Exercises to complete:
**a.** Please copy the stretch from "In Wyoming v." through "in this case." in the dissent in Sierra Club v. Hodel, swapping "BLM" for "Bureau of Land Management".
**b.** Carry on writing the dissent in Sierra Club v. Hodel from its last sentence.

Passage provided:
Sierra Club v. Hodel

BARRETT, Senior Circuit Judge,

dissenting:

In Wyoming v. Hathaway, 525 F.2d 66, 72 (10th Cir.1975), cert. denied, 426 U.S. 906, 96 S.Ct. 2226, 48 L.Ed.2d 880 (1976), we observed that NEPA "was not intended to force the agency to merely follow out a regimen." Similarly, the Council on Environmental Quality regulations implementing NEPA tell us that "NEPA's purpose is not to generate paperwork-even excellent paperwork-but to foster excellent action." 40 C.F.R. § 1500.1(c). Today we ignore this advice and the excellent results of a lengthy and comprehensive trial.1 In lieu, we direct the BLM to complete a meaningless paper exercise. I dissent from this conclusion f~r two reasons. First, the Sierra Club agreed that the district court would serve as the finder of fact. Thus, it should be held to the district court's factual findings. Second, the BLM undertakes no "major federal action" in this case.

The district court noted the "interesting" procedural posture of this case. Sierra Club v. Hodel, 675 F.Supp. 594, 602 (D.Utah 1987). Specifically, the environmental plaintiffs asked "the court to be the finder of fact on all factual issues." Id. The district court recognized that the procedural posture with which it was confronted by the plaintiffs' request would require the court to usurp the BLM's function in violation of the doctrine of primary jurisdic*1098tion,2 but for the fact that BLM had already made factual findings and a record sufficient for court review. Id. The district court found that the BLM had generated a substantial record both administratively and in the field and that it was appropriate to review the BLM’s factual findings and conclusions. Furthermore, the district court concluded that even where an insufficient administrative record exists “referral to the agency may not be appropriate where it would impede expeditious resolution of the case without a corresponding improvement in the quality of the analysis ... [and where] the agency’s position on the issue is already clear.” Id. at 602 n. 26.

Information provided:

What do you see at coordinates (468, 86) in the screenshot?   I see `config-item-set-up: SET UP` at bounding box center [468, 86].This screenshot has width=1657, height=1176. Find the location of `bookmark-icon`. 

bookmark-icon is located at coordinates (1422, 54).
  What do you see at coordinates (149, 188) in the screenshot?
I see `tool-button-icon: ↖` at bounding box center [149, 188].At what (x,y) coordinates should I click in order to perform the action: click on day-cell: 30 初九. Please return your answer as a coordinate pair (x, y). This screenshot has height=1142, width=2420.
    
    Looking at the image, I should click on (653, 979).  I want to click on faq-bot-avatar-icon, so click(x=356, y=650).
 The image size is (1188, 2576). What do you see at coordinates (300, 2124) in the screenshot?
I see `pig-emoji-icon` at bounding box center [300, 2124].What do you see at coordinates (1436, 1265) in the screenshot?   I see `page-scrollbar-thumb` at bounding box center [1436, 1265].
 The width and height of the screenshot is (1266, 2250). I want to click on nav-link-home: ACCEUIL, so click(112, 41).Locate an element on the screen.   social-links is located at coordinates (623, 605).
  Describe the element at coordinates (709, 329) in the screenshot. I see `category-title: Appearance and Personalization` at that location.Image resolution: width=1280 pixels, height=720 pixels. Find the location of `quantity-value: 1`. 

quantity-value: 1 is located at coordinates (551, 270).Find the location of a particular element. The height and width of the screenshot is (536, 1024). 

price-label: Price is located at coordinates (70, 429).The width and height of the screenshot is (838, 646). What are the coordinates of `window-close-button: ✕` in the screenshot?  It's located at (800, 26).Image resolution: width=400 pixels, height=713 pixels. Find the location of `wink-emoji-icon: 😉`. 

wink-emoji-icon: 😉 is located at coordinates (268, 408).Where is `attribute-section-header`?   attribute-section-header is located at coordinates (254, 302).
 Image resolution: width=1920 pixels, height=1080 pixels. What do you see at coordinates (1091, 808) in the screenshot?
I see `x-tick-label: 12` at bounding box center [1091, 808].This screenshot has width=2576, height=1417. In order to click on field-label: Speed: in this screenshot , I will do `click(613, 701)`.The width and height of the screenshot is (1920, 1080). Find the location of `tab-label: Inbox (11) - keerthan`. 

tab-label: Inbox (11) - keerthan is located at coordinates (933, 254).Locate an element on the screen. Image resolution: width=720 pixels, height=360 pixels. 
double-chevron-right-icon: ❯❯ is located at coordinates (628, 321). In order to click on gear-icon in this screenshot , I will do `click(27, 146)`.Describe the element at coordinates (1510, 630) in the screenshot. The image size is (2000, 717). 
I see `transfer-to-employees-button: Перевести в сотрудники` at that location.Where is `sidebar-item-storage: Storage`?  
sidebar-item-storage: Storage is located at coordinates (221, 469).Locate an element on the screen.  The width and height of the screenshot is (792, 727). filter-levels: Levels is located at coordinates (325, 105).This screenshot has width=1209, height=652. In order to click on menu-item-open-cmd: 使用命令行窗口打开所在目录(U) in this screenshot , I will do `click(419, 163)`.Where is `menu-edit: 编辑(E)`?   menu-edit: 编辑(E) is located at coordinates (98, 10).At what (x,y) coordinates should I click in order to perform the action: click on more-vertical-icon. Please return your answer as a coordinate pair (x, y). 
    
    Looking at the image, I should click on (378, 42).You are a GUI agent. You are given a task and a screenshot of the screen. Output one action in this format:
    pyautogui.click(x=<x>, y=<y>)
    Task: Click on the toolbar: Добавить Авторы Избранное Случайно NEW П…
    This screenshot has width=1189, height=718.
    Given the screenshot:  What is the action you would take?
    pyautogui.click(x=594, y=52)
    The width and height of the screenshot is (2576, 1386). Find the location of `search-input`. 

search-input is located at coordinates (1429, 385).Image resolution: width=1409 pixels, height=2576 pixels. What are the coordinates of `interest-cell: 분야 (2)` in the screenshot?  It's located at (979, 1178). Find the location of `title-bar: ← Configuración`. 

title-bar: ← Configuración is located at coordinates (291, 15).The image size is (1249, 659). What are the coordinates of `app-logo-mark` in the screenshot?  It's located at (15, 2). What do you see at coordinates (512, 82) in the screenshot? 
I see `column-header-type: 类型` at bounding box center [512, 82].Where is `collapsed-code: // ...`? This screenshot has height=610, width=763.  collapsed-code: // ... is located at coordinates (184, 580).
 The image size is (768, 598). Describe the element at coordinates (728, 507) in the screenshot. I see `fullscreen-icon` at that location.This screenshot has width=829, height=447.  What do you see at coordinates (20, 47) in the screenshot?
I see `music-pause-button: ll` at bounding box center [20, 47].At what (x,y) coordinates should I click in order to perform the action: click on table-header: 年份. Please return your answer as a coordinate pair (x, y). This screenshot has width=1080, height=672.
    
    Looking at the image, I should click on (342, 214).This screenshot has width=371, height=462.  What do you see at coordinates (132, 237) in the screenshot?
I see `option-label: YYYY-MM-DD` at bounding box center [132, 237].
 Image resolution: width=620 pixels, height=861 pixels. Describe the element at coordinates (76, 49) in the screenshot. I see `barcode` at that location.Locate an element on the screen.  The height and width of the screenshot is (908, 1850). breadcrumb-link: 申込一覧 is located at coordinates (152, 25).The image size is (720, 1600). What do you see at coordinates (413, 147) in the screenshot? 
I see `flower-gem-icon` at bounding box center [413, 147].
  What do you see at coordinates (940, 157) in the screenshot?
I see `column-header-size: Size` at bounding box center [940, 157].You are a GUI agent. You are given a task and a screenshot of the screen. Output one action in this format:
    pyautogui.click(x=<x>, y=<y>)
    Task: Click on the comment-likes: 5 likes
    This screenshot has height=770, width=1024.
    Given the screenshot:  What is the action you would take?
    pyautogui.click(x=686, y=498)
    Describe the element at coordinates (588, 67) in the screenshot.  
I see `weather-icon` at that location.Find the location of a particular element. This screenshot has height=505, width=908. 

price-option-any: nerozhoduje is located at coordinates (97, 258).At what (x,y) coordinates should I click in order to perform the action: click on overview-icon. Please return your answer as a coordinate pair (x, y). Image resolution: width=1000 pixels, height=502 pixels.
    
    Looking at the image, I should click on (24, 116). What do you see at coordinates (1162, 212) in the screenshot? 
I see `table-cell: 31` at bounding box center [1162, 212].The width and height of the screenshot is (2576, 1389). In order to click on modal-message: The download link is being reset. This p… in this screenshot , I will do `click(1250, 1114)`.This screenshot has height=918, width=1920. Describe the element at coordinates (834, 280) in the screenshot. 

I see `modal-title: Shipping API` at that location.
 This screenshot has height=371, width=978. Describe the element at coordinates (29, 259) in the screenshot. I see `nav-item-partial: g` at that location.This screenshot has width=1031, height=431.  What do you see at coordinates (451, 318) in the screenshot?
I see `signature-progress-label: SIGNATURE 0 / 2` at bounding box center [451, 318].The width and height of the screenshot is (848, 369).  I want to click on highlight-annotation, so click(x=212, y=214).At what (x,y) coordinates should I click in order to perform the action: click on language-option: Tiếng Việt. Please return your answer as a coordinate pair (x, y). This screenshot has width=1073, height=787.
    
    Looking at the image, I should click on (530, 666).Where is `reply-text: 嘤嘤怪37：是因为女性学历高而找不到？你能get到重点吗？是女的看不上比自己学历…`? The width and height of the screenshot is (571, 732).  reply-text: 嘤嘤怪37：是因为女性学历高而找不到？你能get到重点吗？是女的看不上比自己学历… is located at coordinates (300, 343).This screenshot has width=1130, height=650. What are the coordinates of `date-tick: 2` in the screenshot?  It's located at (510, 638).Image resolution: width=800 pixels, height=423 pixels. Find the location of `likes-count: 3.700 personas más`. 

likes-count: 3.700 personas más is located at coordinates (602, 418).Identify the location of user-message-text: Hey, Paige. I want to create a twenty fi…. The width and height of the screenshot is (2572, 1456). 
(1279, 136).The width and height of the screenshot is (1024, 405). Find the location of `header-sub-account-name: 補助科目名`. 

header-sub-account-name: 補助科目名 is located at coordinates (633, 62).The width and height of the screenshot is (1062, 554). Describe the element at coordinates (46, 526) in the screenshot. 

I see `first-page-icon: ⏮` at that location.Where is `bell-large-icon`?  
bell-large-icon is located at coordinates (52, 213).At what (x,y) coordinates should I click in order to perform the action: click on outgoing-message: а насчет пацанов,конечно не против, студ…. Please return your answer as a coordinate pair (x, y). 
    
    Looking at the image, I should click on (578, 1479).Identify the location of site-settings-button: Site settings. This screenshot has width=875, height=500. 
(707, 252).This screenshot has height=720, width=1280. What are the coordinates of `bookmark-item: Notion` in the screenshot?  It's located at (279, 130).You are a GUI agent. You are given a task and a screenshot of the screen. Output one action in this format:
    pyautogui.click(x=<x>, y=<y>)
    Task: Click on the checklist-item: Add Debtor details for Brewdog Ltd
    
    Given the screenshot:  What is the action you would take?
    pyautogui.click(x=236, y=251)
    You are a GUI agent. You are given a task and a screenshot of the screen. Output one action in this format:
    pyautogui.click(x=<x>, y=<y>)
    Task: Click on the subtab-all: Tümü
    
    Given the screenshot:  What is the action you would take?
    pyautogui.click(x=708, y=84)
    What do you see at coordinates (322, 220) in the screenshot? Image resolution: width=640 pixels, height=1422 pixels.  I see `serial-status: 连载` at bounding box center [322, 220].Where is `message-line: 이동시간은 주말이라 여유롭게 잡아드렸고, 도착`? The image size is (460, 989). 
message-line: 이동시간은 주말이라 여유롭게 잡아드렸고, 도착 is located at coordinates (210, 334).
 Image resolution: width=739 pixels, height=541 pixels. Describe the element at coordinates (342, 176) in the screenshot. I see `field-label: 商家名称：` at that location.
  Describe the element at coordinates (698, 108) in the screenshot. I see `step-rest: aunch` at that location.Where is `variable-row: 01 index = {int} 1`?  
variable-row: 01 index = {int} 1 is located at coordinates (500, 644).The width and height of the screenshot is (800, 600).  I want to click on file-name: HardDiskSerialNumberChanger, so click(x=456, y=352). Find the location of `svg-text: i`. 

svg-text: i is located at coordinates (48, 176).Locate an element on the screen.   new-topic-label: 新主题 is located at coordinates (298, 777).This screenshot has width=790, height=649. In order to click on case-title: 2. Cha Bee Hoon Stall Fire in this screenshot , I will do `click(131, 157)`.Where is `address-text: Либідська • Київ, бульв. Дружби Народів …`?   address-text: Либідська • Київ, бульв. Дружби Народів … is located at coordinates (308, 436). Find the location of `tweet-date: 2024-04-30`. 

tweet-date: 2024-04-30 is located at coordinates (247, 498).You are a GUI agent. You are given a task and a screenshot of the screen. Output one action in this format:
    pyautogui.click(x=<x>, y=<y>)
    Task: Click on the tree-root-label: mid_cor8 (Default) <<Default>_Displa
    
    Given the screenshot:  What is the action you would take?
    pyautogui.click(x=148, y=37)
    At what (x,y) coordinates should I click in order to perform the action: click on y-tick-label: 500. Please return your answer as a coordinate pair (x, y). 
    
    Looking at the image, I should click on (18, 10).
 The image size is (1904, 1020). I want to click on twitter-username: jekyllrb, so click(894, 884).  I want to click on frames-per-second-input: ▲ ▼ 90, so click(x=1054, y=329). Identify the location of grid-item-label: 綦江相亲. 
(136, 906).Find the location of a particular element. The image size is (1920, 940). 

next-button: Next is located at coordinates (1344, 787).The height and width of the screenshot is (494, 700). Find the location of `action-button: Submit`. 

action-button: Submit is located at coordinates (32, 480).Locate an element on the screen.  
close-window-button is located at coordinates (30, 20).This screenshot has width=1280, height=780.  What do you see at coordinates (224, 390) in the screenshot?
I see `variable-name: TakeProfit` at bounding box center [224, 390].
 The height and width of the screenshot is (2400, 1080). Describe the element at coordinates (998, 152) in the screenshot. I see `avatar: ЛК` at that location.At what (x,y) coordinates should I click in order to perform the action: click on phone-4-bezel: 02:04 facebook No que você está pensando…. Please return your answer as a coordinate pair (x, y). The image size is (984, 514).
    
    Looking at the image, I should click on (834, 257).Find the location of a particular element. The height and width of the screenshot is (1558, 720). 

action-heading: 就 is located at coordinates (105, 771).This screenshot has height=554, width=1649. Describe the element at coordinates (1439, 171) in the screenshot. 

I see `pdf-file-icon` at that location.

Written responses:
**a.**
In Wyoming v. Hathaway, 525 F.2d 66, 72 (10th Cir.1975), cert. denied, 426 U.S. 906, 96 S.Ct. 2226, 48 L.Ed.2d 880 (1976), we observed that NEPA "was not intended to force the agency to merely follow out a regimen." Similarly, the Council on Environmental Quality regulations implementing NEPA tell us that "NEPA's purpose is not to generate paperwork-even excellent paperwork-but to foster excellent action." 40 C.F.R. § 1500.1(c). Today we ignore this advice and the excellent results of a lengthy and comprehensive trial.1 In lieu, we direct the Bureau of Land Management to complete a meaningless paper exercise. I dissent from this conclusion f~r two reasons. First, the Sierra Club agreed that the district court would serve as the finder of fact. Thus, it should be held to the district court's factual findings. Second, the Bureau of Land Management undertakes no "major federal action" in this case.

**b.**
Thus, the court also determined that it need not remand the question to the agency for the exhaustion of remedies.3 The majority chooses to remand to the BLM for compliance with NEPA’s procedural requirements without considering these questions. I disagree. One of the paramount questions for our resolution on this record is whether the circumstances here are such that the doctrine of exhaustion must be applied. I would hold that it need not be. I would reach the merits on the record compiled by the agency and the district court. Sierra Club requested that the district court serve as finder of fact on all factual issues, notwithstanding the allegation in its complaint that under NEPA, the BLM’s participation in the project constitutes major federal action which significantly affects the environment and therefore requires the preparation of an Environmental Impact Statement. Id. at 599. The defendants did not object. All of the parties freely submitted to a long trial involving a myriad of issues for resolution by the district court. The circumstances here are unusual, exceptional. The record before this court — constituting the record before the district court — covers every conceivable environmental issue which could be brought to bear in the County’s plan to upgrade the Burr Trail. And the record reflects that each of these issues was carefully considered and treated by the BLM and the district court. Under these circumstances, I would hold that the parties waived the right to raise the exhaustion requirement and the district court properly exercised its discretion.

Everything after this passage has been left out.